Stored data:
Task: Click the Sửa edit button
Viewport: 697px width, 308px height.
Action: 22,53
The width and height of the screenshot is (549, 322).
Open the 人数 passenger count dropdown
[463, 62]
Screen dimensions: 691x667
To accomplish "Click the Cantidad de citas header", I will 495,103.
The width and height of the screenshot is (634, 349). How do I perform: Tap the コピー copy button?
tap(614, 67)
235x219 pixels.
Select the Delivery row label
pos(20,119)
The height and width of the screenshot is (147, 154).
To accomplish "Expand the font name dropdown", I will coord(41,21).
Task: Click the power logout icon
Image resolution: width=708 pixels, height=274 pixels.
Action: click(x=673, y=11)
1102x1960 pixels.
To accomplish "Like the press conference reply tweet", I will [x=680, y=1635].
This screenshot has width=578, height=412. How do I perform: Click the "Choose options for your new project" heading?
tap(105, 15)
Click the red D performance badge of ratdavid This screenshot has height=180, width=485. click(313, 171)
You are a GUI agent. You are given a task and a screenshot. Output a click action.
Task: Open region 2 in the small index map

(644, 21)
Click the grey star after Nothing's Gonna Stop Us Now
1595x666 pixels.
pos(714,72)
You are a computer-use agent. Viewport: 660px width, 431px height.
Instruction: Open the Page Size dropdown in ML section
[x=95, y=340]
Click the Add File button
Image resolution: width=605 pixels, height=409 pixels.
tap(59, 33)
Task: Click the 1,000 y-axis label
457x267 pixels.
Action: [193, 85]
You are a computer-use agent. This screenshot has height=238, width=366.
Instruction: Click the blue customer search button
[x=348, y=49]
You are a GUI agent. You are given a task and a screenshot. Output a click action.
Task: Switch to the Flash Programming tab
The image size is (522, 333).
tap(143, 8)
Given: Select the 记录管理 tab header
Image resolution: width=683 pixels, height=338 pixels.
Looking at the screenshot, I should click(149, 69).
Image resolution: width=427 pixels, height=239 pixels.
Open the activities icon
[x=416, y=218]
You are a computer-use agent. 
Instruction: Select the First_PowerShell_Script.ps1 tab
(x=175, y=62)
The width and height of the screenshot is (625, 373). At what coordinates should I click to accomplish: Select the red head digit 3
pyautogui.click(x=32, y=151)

**What is needed:**
Return exactly, and only, the lines above starting at the line that contains "Viewport: 697px width, 308px height." and ending at the line that contains "Task: Click the power logout icon".

**Solution:**
Viewport: 697px width, 308px height.
Action: 22,53
The width and height of the screenshot is (549, 322).
Open the 人数 passenger count dropdown
[463, 62]
Screen dimensions: 691x667
To accomplish "Click the Cantidad de citas header", I will 495,103.
The width and height of the screenshot is (634, 349). How do I perform: Tap the コピー copy button?
tap(614, 67)
235x219 pixels.
Select the Delivery row label
pos(20,119)
The height and width of the screenshot is (147, 154).
To accomplish "Expand the font name dropdown", I will coord(41,21).
Task: Click the power logout icon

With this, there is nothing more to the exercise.